***** PROVIDED RECORDS

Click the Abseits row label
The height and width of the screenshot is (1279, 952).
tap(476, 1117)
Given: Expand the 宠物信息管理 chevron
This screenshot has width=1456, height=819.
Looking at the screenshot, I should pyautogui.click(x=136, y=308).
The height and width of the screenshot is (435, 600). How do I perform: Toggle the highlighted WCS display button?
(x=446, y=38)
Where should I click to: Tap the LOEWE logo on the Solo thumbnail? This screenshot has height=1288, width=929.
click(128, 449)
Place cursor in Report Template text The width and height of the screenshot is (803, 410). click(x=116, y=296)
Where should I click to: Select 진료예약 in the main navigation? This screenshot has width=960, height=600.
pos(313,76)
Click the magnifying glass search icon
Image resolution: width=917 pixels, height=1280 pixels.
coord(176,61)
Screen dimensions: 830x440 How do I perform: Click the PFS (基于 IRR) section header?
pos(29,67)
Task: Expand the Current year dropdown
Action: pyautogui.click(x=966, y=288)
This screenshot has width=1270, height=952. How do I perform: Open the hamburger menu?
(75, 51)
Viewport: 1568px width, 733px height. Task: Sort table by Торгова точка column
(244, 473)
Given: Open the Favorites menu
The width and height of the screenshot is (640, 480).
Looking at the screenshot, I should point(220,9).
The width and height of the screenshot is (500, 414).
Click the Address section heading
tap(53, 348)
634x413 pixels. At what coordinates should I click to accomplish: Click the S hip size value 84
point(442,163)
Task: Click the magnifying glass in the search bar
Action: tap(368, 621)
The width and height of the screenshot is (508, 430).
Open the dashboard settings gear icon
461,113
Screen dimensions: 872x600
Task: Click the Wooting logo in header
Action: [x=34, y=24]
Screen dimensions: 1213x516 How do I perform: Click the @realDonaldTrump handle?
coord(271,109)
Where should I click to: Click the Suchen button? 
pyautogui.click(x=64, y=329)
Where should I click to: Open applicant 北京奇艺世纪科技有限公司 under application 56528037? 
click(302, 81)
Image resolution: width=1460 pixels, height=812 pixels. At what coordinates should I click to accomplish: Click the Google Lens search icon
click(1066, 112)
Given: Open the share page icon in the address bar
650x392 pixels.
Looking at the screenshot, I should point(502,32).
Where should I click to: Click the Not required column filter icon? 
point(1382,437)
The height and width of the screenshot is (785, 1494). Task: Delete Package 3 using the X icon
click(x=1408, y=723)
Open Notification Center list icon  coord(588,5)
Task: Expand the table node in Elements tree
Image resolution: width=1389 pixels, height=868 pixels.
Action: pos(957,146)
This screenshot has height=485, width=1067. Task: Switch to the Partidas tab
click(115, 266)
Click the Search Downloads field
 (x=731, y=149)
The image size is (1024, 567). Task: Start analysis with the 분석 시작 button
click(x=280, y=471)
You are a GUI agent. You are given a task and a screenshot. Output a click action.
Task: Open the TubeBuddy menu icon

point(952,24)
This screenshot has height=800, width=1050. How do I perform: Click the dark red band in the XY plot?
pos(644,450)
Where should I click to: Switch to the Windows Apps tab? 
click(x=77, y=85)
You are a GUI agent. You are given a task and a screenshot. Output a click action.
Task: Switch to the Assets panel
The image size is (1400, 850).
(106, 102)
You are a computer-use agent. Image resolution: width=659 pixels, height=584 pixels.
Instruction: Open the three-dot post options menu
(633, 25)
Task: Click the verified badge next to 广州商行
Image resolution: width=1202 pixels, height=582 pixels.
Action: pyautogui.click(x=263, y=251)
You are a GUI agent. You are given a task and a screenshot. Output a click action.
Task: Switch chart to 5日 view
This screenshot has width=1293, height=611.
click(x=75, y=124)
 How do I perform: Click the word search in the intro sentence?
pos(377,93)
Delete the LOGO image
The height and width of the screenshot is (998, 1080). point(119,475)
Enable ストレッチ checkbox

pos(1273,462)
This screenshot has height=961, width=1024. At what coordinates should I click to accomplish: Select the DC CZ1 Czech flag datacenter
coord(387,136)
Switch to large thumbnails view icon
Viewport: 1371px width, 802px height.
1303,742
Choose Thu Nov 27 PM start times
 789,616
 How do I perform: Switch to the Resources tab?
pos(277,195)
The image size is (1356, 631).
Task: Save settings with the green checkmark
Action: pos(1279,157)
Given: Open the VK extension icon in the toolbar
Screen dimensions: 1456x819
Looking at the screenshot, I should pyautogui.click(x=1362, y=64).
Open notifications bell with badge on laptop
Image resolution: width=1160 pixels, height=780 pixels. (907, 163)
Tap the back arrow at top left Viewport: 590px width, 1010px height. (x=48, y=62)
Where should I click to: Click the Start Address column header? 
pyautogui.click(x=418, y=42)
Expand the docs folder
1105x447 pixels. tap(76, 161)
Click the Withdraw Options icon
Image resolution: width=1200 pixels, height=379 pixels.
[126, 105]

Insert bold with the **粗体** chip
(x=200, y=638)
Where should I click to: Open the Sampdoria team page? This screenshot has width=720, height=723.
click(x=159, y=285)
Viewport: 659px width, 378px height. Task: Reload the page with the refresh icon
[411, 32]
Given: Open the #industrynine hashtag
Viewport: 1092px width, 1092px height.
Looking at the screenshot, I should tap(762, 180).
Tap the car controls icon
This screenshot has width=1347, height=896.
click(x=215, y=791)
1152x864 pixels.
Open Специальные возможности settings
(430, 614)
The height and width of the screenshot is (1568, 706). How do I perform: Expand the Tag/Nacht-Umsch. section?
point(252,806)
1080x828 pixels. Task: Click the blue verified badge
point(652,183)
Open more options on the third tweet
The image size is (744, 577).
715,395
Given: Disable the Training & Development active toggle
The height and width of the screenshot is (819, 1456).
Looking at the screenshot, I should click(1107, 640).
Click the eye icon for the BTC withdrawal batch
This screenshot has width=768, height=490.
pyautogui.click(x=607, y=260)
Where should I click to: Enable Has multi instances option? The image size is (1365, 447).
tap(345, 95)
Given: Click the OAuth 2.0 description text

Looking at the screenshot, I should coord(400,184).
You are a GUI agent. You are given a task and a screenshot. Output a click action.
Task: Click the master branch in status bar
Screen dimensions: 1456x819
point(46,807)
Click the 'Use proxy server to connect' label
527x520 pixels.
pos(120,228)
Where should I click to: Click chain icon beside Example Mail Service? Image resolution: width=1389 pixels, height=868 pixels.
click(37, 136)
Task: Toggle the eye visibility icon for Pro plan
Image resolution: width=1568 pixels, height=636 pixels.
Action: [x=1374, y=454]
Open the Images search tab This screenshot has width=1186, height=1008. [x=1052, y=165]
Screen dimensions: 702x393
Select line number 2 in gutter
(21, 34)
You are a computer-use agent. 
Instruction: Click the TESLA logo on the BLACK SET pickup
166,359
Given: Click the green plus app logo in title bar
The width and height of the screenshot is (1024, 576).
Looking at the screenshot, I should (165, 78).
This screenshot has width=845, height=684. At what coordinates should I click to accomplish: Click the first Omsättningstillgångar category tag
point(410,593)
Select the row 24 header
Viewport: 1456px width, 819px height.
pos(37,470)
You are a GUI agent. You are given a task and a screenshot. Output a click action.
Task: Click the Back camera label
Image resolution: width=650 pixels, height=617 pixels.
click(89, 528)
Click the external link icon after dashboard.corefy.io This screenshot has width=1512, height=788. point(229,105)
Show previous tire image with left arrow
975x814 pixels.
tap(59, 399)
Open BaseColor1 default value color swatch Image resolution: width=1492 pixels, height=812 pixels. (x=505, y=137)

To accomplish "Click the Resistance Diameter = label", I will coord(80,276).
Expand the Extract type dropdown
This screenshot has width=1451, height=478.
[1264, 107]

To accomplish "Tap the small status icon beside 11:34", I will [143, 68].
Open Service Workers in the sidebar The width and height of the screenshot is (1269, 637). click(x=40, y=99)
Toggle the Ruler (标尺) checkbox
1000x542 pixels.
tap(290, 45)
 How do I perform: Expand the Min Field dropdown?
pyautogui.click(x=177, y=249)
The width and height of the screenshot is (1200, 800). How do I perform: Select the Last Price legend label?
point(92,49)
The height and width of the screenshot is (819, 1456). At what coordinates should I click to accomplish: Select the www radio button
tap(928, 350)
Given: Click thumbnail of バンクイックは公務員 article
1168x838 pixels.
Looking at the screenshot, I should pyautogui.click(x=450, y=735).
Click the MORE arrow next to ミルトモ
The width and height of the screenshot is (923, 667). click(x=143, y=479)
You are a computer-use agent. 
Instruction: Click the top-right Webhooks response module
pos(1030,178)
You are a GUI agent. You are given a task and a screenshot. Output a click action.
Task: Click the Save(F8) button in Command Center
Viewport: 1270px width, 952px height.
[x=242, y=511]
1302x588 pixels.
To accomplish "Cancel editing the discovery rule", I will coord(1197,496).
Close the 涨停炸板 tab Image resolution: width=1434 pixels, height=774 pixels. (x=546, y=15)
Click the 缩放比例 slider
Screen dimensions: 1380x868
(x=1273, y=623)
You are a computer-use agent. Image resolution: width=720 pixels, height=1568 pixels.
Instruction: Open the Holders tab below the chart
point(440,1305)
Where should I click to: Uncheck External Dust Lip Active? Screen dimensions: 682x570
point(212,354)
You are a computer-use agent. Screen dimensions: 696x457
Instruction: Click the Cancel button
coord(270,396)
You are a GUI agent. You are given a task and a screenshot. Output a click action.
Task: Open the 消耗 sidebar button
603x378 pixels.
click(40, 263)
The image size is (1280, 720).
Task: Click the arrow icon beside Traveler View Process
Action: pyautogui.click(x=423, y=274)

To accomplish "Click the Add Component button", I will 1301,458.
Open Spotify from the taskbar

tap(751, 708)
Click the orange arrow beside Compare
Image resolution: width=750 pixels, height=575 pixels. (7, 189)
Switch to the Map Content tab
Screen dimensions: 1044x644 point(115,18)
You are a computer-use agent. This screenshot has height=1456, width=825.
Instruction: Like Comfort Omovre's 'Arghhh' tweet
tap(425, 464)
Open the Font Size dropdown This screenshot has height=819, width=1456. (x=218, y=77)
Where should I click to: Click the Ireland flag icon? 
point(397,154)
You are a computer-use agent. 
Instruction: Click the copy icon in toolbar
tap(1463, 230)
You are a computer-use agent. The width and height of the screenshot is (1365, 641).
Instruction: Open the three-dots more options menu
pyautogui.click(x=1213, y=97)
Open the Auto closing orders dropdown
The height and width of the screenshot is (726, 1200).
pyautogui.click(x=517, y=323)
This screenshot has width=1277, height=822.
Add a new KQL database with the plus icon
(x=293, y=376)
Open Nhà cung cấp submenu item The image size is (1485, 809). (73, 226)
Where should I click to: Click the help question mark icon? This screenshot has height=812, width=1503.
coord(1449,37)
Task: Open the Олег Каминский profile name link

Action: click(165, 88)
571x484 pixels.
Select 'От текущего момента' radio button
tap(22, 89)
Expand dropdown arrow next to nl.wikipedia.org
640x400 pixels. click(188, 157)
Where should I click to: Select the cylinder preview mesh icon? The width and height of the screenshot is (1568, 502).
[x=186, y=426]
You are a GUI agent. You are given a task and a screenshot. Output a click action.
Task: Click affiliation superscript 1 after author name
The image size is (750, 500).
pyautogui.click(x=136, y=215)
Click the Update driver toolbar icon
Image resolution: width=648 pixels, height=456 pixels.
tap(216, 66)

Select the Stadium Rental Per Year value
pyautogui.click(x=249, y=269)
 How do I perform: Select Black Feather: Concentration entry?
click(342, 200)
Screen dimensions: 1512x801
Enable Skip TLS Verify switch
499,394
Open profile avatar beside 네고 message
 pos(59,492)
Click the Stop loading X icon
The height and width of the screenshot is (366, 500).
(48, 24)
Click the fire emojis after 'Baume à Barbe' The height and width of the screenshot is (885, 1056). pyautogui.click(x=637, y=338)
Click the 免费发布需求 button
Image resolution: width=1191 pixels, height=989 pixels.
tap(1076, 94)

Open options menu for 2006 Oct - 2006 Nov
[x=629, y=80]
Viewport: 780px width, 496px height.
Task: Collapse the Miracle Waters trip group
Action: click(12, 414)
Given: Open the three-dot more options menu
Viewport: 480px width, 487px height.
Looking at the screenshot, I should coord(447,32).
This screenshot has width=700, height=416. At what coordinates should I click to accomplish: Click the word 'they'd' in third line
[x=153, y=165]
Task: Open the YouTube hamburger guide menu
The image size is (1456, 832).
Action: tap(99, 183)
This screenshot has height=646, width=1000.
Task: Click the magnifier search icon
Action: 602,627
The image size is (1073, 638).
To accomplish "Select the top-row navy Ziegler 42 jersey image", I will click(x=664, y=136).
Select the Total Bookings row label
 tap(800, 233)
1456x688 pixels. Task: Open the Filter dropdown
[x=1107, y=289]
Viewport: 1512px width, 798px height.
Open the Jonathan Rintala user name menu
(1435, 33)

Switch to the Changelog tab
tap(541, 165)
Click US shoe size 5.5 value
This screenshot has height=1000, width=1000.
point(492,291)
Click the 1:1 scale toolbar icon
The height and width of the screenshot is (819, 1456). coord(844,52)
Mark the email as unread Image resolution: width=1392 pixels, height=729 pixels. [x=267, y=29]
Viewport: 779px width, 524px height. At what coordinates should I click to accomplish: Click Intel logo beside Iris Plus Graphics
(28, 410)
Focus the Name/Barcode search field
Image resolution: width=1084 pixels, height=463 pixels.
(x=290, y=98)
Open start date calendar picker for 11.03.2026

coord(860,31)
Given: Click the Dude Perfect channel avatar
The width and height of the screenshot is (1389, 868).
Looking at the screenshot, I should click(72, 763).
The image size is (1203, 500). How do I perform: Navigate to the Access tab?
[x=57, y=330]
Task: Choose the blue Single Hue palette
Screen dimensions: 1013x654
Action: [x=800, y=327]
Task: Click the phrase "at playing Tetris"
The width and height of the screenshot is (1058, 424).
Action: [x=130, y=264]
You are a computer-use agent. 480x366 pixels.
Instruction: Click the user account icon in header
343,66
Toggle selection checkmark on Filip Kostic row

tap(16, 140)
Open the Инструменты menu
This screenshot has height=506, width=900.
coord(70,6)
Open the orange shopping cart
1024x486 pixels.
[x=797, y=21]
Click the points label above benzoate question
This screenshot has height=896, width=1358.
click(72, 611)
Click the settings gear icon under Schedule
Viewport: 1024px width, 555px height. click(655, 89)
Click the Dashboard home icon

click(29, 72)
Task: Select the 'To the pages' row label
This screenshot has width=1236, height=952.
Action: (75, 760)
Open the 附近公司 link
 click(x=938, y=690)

**********

## THE EXERCISE
Put the material from the line that contains "This screenshot has height=485, width=1067." through the line that contains "Action: pos(1279,157)", both included, into a JSON list of strings with one string per line, omitting blank lines.

## RESPONSE BELOW
[
  "This screenshot has height=485, width=1067. Task: Switch to the Partidas tab",
  "click(115, 266)",
  "Click the Search Downloads field",
  " (x=731, y=149)",
  "The image size is (1024, 567). Task: Start analysis with the 분석 시작 button",
  "click(x=280, y=471)",
  "You are a GUI agent. You are given a task and a screenshot. Output a click action.",
  "Task: Open the TubeBuddy menu icon",
  "point(952,24)",
  "This screenshot has height=800, width=1050. How do I perform: Click the dark red band in the XY plot?",
  "pos(644,450)",
  "Where should I click to: Switch to the Windows Apps tab? ",
  "click(x=77, y=85)",
  "You are a GUI agent. You are given a task and a screenshot. Output a click action.",
  "Task: Switch to the Assets panel",
  "The image size is (1400, 850).",
  "(106, 102)",
  "You are a computer-use agent. Image resolution: width=659 pixels, height=584 pixels.",
  "Instruction: Open the three-dot post options menu",
  "(633, 25)",
  "Task: Click the verified badge next to 广州商行",
  "Image resolution: width=1202 pixels, height=582 pixels.",
  "Action: pyautogui.click(x=263, y=251)",
  "You are a GUI agent. You are given a task and a screenshot. Output a click action.",
  "Task: Switch chart to 5日 view",
  "This screenshot has width=1293, height=611.",
  "click(x=75, y=124)",
  " How do I perform: Click the word search in the intro sentence?",
  "pos(377,93)",
  "Delete the LOGO image",
  "The height and width of the screenshot is (998, 1080). point(119,475)",
  "Enable ストレッチ checkbox",
  "pos(1273,462)",
  "This screenshot has height=961, width=1024. At what coordinates should I click to accomplish: Select the DC CZ1 Czech flag datacenter",
  "coord(387,136)",
  "Switch to large thumbnails view icon",
  "Viewport: 1371px width, 802px height.",
  "1303,742",
  "Choose Thu Nov 27 PM start times",
  " 789,616",
  " How do I perform: Switch to the Resources tab?",
  "pos(277,195)",
  "The image size is (1356, 631).",
  "Task: Save settings with the green checkmark",
  "Action: pos(1279,157)"
]